In the small world in which the Congregation had its beginnings, the sisters had no difficulty in remaining in touch with their former students. Even then, however, they did not rely only on informal contact but held meetings of the older girls and women on Sundays. In the course of the years they also organized groups like the Congregation of Notre-Dame-de-la-Victoire and the Oeuvres des Tabernacles.

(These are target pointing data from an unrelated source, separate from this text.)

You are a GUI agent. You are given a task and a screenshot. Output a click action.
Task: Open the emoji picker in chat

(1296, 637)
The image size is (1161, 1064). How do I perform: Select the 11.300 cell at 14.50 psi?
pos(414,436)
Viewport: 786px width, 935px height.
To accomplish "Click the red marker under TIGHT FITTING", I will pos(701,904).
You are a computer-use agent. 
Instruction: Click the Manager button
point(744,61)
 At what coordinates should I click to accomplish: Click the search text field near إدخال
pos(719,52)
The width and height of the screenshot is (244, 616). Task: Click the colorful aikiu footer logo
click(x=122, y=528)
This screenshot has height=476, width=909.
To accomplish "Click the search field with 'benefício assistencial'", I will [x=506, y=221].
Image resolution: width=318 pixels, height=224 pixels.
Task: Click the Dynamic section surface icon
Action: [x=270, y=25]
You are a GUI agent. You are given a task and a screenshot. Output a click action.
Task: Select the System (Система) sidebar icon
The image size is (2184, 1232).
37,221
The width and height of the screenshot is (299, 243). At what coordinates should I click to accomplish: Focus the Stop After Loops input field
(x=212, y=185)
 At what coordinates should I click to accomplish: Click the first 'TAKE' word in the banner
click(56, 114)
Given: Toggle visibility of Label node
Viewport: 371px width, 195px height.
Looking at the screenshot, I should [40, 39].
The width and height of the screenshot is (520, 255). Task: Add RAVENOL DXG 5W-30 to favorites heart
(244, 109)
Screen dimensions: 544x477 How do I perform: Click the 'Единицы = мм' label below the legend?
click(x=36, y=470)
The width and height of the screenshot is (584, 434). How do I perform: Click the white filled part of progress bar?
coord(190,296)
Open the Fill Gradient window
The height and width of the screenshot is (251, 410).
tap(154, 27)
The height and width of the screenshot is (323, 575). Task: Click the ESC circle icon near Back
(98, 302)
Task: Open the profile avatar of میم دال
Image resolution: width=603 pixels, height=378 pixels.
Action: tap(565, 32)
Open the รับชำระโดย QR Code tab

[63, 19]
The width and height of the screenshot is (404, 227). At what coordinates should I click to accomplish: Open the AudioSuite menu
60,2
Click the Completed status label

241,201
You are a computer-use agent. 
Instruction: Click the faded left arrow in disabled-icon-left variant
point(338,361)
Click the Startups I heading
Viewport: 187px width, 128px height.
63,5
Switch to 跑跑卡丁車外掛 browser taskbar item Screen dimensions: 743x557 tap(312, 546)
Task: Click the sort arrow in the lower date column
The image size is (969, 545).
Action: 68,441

In the first quarter of the 19th century alumnae groups became attached to Congregation schools in Bourbonnais, Kankakee, New York, Staten Island, Saint-Louis de Kent, Ottawa, Sherbrooke and Sainte-Thérèse and, in Montreal, at the Pensionnat Sainte-Catherine, Villa Maria and École Normale Jacques-Cartier. In 1929 a federation of former students of Catholic Convents was created for Canada with the blessing of the Pope and the approbation of the Canadian bishops. The “amicales” or associations of Congregation schools were given the generic name “Notre-Dame” to which each added its own identifier. They were governed by a common constitution and rules and sent delegates each year to a meeting held at the Mother House on the Saturday before the feast of the Ascension.
These associations served as study circles, organized social events for their members and used their resources for works of charity and for Catholic social action. The association of Catholic Convents became, in 1935, the FDAC, the Fédération diocésaine des Amicales des couvents, with directives supplied by the various dioceses.